::: GIVEN DATA :::
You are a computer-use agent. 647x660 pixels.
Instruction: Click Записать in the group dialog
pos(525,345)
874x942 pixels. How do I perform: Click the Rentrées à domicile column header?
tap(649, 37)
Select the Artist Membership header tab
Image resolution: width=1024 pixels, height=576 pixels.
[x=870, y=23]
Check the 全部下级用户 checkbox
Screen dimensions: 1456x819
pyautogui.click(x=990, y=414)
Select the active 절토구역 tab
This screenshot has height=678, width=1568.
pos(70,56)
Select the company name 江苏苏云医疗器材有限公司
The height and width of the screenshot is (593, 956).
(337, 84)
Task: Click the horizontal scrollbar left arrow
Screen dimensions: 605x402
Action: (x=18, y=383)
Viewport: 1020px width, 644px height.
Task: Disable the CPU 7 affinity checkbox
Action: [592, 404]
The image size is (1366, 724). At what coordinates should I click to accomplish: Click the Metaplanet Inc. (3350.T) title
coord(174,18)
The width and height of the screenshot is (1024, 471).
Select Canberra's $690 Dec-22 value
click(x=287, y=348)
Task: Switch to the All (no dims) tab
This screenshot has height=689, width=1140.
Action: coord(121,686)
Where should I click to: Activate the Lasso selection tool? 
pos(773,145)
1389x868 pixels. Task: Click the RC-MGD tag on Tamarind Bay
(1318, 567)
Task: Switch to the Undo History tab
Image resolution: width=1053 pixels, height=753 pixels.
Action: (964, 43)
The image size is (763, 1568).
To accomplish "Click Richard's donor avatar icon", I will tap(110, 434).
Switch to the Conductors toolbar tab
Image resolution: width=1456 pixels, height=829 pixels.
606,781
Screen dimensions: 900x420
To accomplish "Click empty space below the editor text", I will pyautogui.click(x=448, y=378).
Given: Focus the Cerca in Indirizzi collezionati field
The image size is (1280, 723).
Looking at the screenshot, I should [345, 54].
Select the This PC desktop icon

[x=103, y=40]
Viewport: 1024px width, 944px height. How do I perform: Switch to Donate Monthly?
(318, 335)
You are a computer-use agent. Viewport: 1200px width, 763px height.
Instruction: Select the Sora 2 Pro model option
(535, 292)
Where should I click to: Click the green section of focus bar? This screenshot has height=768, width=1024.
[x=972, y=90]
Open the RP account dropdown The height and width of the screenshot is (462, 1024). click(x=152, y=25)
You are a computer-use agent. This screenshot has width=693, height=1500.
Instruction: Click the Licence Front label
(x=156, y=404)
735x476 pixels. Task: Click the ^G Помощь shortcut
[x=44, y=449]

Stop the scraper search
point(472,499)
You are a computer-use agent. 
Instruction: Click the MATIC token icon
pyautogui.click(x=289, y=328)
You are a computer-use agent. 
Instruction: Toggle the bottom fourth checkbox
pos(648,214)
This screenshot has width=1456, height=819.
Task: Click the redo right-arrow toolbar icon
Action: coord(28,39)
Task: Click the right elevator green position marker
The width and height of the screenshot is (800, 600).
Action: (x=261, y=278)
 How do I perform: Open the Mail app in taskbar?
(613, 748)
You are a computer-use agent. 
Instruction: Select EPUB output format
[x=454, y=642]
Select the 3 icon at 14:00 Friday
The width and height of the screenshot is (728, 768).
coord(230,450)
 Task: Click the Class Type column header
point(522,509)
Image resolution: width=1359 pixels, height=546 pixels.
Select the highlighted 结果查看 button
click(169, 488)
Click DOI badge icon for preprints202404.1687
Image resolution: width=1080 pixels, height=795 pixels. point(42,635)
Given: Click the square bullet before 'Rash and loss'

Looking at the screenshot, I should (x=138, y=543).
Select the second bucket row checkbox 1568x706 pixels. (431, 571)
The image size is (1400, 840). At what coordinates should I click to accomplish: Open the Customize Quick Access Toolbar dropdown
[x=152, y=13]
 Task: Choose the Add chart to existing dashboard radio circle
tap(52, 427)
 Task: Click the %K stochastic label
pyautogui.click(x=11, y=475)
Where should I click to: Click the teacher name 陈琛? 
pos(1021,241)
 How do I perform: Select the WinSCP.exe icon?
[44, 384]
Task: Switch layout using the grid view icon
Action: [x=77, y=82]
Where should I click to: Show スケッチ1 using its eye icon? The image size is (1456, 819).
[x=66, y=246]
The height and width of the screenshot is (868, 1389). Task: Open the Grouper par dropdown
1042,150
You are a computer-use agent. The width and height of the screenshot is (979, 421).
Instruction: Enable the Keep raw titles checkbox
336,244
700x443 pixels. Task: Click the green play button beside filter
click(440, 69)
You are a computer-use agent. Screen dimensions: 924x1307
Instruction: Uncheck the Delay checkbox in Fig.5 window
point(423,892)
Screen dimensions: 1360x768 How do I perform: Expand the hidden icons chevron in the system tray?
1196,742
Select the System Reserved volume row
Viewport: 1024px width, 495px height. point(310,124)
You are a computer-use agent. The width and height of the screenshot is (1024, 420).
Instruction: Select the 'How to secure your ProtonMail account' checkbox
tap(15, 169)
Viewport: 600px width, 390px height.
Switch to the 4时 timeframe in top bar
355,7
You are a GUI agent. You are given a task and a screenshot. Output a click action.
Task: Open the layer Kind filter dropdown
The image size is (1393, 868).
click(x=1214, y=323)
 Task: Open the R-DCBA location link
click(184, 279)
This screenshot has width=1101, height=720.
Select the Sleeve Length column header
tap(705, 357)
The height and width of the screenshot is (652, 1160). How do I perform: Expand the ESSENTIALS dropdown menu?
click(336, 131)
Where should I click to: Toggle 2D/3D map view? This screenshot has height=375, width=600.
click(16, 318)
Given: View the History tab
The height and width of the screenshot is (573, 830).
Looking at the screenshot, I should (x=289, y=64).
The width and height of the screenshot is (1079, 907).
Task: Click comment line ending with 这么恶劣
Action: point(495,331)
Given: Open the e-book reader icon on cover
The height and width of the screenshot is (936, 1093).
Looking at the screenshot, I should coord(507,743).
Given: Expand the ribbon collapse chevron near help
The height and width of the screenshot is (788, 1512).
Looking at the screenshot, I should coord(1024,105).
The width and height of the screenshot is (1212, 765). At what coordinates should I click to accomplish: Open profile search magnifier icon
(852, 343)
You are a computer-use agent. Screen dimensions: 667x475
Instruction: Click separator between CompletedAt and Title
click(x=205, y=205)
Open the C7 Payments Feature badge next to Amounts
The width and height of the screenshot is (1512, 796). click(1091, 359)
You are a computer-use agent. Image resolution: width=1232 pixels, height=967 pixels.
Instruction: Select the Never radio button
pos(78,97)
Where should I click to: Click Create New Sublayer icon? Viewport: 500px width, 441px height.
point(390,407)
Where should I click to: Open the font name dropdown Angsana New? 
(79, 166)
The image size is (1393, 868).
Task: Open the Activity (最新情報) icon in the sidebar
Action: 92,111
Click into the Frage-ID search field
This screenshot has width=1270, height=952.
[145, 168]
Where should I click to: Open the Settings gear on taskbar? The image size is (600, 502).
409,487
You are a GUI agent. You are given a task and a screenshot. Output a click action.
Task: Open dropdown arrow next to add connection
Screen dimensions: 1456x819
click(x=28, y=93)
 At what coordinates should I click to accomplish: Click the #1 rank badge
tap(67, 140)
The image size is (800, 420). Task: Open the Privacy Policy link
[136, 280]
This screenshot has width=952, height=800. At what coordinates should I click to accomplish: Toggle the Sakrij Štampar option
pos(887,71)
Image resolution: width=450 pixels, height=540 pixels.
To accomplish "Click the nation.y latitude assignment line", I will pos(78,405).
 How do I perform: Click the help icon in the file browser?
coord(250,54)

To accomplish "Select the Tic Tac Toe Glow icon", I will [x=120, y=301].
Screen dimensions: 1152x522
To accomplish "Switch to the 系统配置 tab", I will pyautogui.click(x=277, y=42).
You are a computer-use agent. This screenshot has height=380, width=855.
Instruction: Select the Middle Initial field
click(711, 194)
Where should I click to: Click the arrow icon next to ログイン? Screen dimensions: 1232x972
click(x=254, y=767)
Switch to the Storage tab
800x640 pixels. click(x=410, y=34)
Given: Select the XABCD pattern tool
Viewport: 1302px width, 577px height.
:::
-- WHAT TO WORK ON --
Render the records as a JSON list of strings, starting at the line that contains "Screen dimensions: 900x420" and ending at the line that contains "Select the second". Use one string per line, skip blank lines, and include no other lines.

-- RESPONSE TO THE TASK --
[
  "Screen dimensions: 900x420",
  "To accomplish \"Click empty space below the editor text\", I will pyautogui.click(x=448, y=378).",
  "Given: Focus the Cerca in Indirizzi collezionati field",
  "The image size is (1280, 723).",
  "Looking at the screenshot, I should [345, 54].",
  "Select the This PC desktop icon",
  "[x=103, y=40]",
  "Viewport: 1024px width, 944px height. How do I perform: Switch to Donate Monthly?",
  "(318, 335)",
  "You are a computer-use agent. Viewport: 1200px width, 763px height.",
  "Instruction: Select the Sora 2 Pro model option",
  "(535, 292)",
  "Where should I click to: Click the green section of focus bar? This screenshot has height=768, width=1024.",
  "[x=972, y=90]",
  "Open the RP account dropdown The height and width of the screenshot is (462, 1024). click(x=152, y=25)",
  "You are a computer-use agent. This screenshot has width=693, height=1500.",
  "Instruction: Click the Licence Front label",
  "(x=156, y=404)",
  "735x476 pixels. Task: Click the ^G Помощь shortcut",
  "[x=44, y=449]",
  "Stop the scraper search",
  "point(472,499)",
  "You are a computer-use agent. ",
  "Instruction: Click the MATIC token icon",
  "pyautogui.click(x=289, y=328)",
  "You are a computer-use agent. ",
  "Instruction: Toggle the bottom fourth checkbox",
  "pos(648,214)",
  "This screenshot has width=1456, height=819.",
  "Task: Click the redo right-arrow toolbar icon",
  "Action: coord(28,39)",
  "Task: Click the right elevator green position marker",
  "The width and height of the screenshot is (800, 600).",
  "Action: (x=261, y=278)",
  " How do I perform: Open the Mail app in taskbar?",
  "(613, 748)",
  "You are a computer-use agent. ",
  "Instruction: Select EPUB output format",
  "[x=454, y=642]",
  "Select the 3 icon at 14:00 Friday",
  "The width and height of the screenshot is (728, 768).",
  "coord(230,450)",
  " Task: Click the Class Type column header",
  "point(522,509)",
  "Image resolution: width=1359 pixels, height=546 pixels.",
  "Select the highlighted 结果查看 button",
  "click(169, 488)",
  "Click DOI badge icon for preprints202404.1687",
  "Image resolution: width=1080 pixels, height=795 pixels. point(42,635)",
  "Given: Click the square bullet before 'Rash and loss'",
  "Looking at the screenshot, I should (x=138, y=543).",
  "Select the second bucket row checkbox 1568x706 pixels. (431, 571)"
]